Hammer-Rama: The Devil Rides Out, by Alexander Miller
It might sound strange to say that one of the best movies from Hammer deviates from their den of monsters, doesn’t take place in the gothic era, nor relies on any classic horror story, tall-tale, or mythic creature.
Implacably stirring and thoroughly modern, The Devil Rides Out stands out in the long line of Hammer Horror; a breakneck-paced, fully realized, cannily directed and perfectly cast contemporary thriller complete with menacing, black magic, and the devil himself.
This brilliant adaptation of Dennis Wheatley’s novel of the same name was made by none other than Richard Matheson, whose horror credentials by 1968 were secured after screenplay credits for Corman’s House of Usher, The Pit and the Pendulum, and The Last Man on Earth. The Devil Rides Out is a collective highpoint for just about everyone involved. Christopher Lee (who insisted the studio base the film on Wheatley’s novel) has claimed this as his favorite Hammer outing, and rightfully so. Without fangs and red contact lenses, Lee owns the screen as Duc de Richleau. He bellows out a bevy of (necessary) exposition and wields a great deal of power as a heroic and resourceful human protagonist.
In Lee’s Hammer canon, you can see he’s interested in playing anything other than the dastardly Count Dracula. Like the many love/hate relationships that grow with actors’ career-defining roles (Connery: Bond; Pattinson: Twilight), Lee is trying to break away from the undead and his rousing performance in The Devil Rides Out indicates that very point. Lee’s never been shy about his growing disdain for the Count, and that’s one of the principal factors for the sliding scale of quality in the Dracula thread. However, it’s energy well spent because the mid to late-sixties era feature some of his most notable work with Rasputin the Mad Monk, Dr. Terror’s House of Horrors, The Skull (despite the two later credited to Hammer’s rival Amicus) and of course The Devil Rides Out.
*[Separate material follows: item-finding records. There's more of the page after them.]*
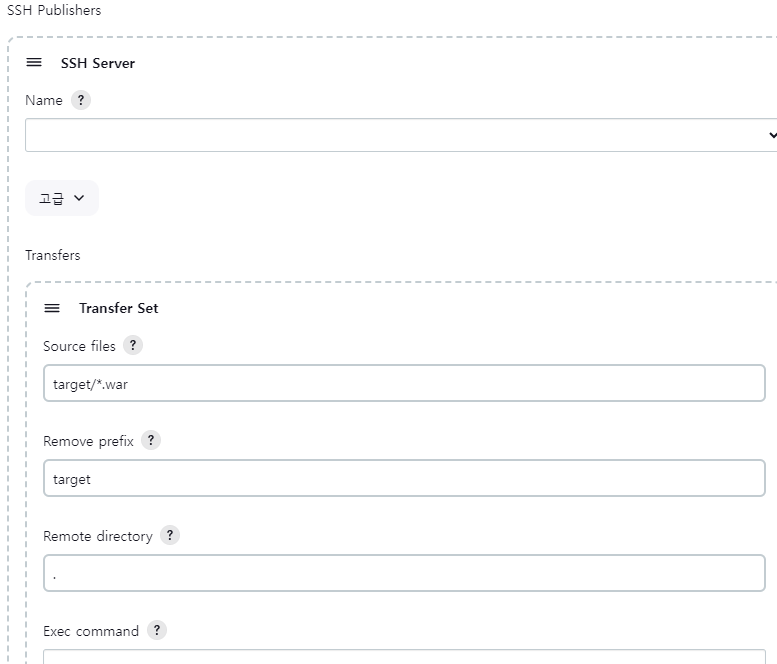
Task: Click the Exec command label text
Action: pyautogui.click(x=91, y=631)
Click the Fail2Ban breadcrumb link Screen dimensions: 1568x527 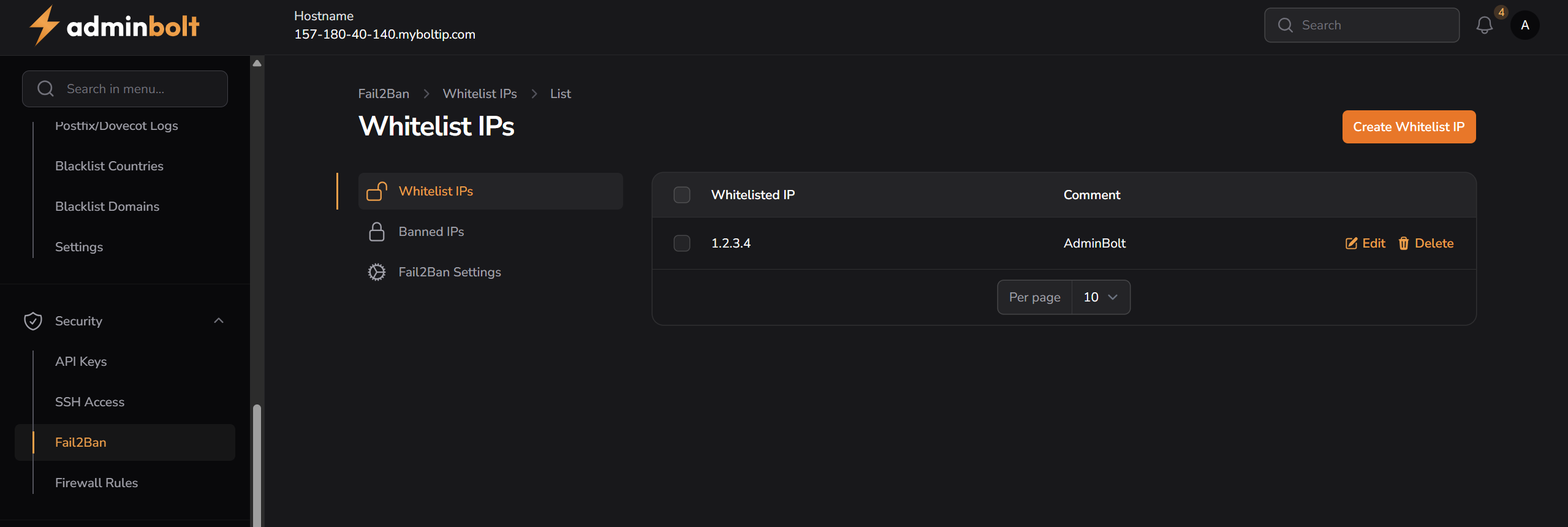pyautogui.click(x=383, y=93)
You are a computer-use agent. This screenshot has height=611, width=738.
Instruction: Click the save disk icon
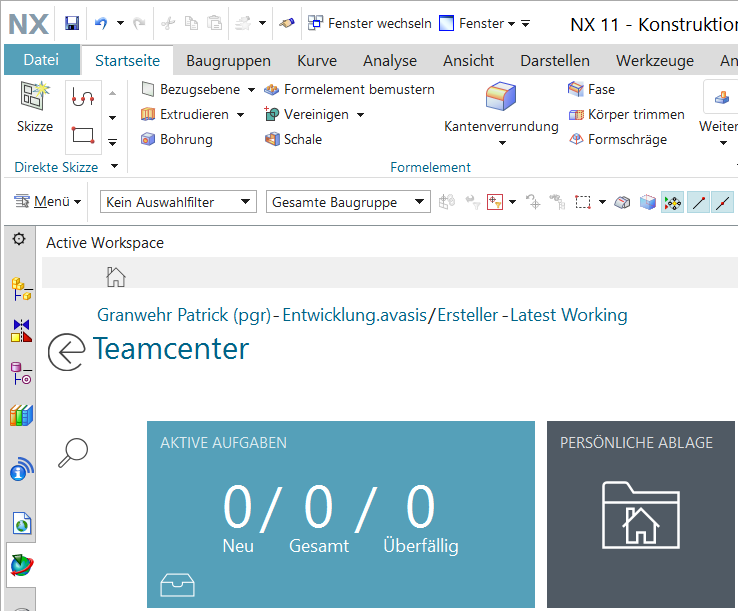[72, 23]
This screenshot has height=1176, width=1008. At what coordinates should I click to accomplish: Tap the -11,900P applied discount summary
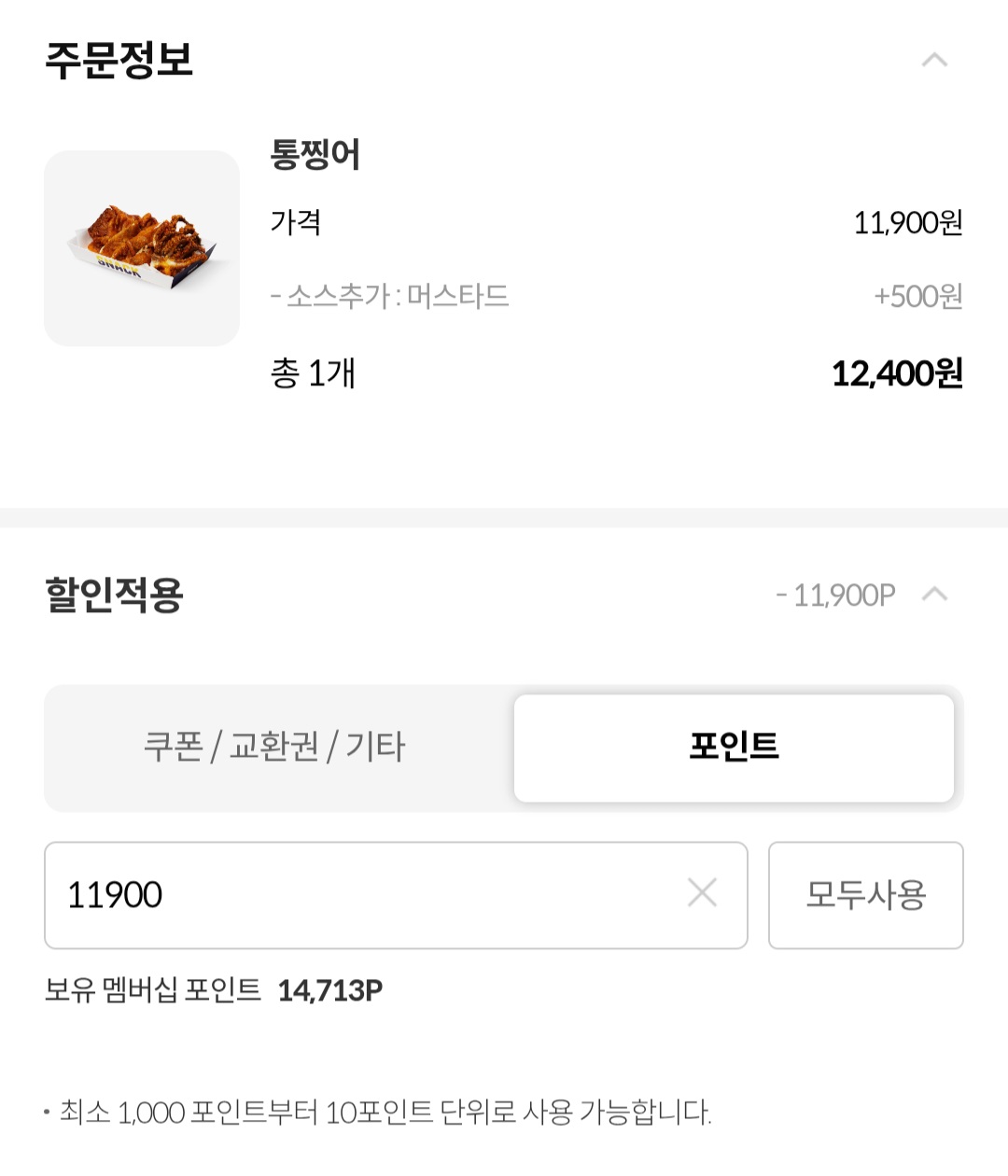835,595
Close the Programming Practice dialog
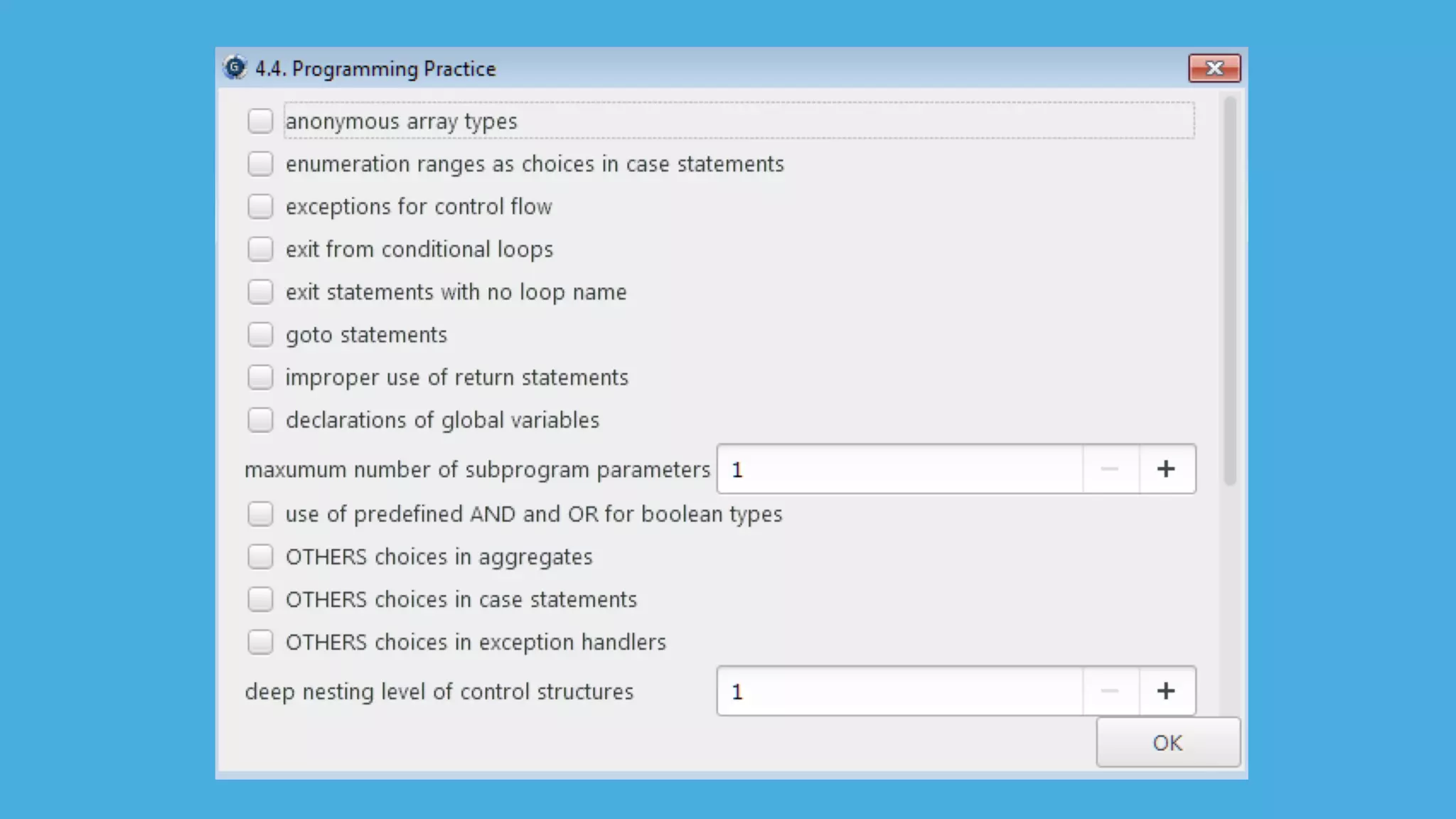 coord(1214,68)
And of course, at this time, it’s impossible to discuss the studio without lauding their headline director Terence Fisher, who’s at the height of his game in a relative departure from the gothic fare that had made the studio so famous.
What Hammer and Terence Fisher excel in is their mutual emphasis of seduction in their sexualized brand of horror. Evil is made slick and attractive, not ghoulish. The Devil Rides Out returns to the more classic form of good vs. evil, and we find ourselves rooting for Lee’s Duc de Richelieu thwarting the cult of Satanists and the story moving so quickly, with Matheson’s brainy quips, rapid-fire dialogue, car chases and brilliantly staged scenes and rituals. In many ways, this is the apex of Hammer Horror as it so deftly explores the dynamism of contrasting forces of good and evil, and it does so with such enforced sense of style and wit there’s a good case for the film being one of Hammer and Fisher’s best.
At the risk of sounding like an over congratulatory fanboy, Hammer was operating at a time when horror was progressive just as much as it was locked in a stalemate, relegated to drive-ins and bottom bill double features. Hammer arrived with hard sci-fi with their Quatermass series when atomic age movies showcased giant insects and space monsters. In a market capitalized by the likes of Corman and Castle, Hammer producers Anthony Hinds and Michael Carreras spun science fiction and horror with a mature angle but, whether by accident or design shaped their films into internationally marketable horror. Through the fifties and sixties the genre was contending with television, and aforementioned director-producers are credited with some classics while implementing gimmicks and gags to sell tickets; the pictures are fun, and there’s a rich aesthetic in Corman’s Poe films the American horror movies from this time don’t deliver a large scare factor. Time too has taken some edge off of Hammer’s earlier fare, and in a genre where the ante is always being upped Fisher’s moody expression exhibits an auteur of the craft of genre filmmaking if at times a bit mannered to be quantifiably scary. The Devil Rides Out has the best of both worlds of sixties horror in pushing Matheson’s screenwriting into Terence Fisher’s stately direction. This standalone entry from Hammer might not have the prestige of their more famous gothic titles but it’s one of their best.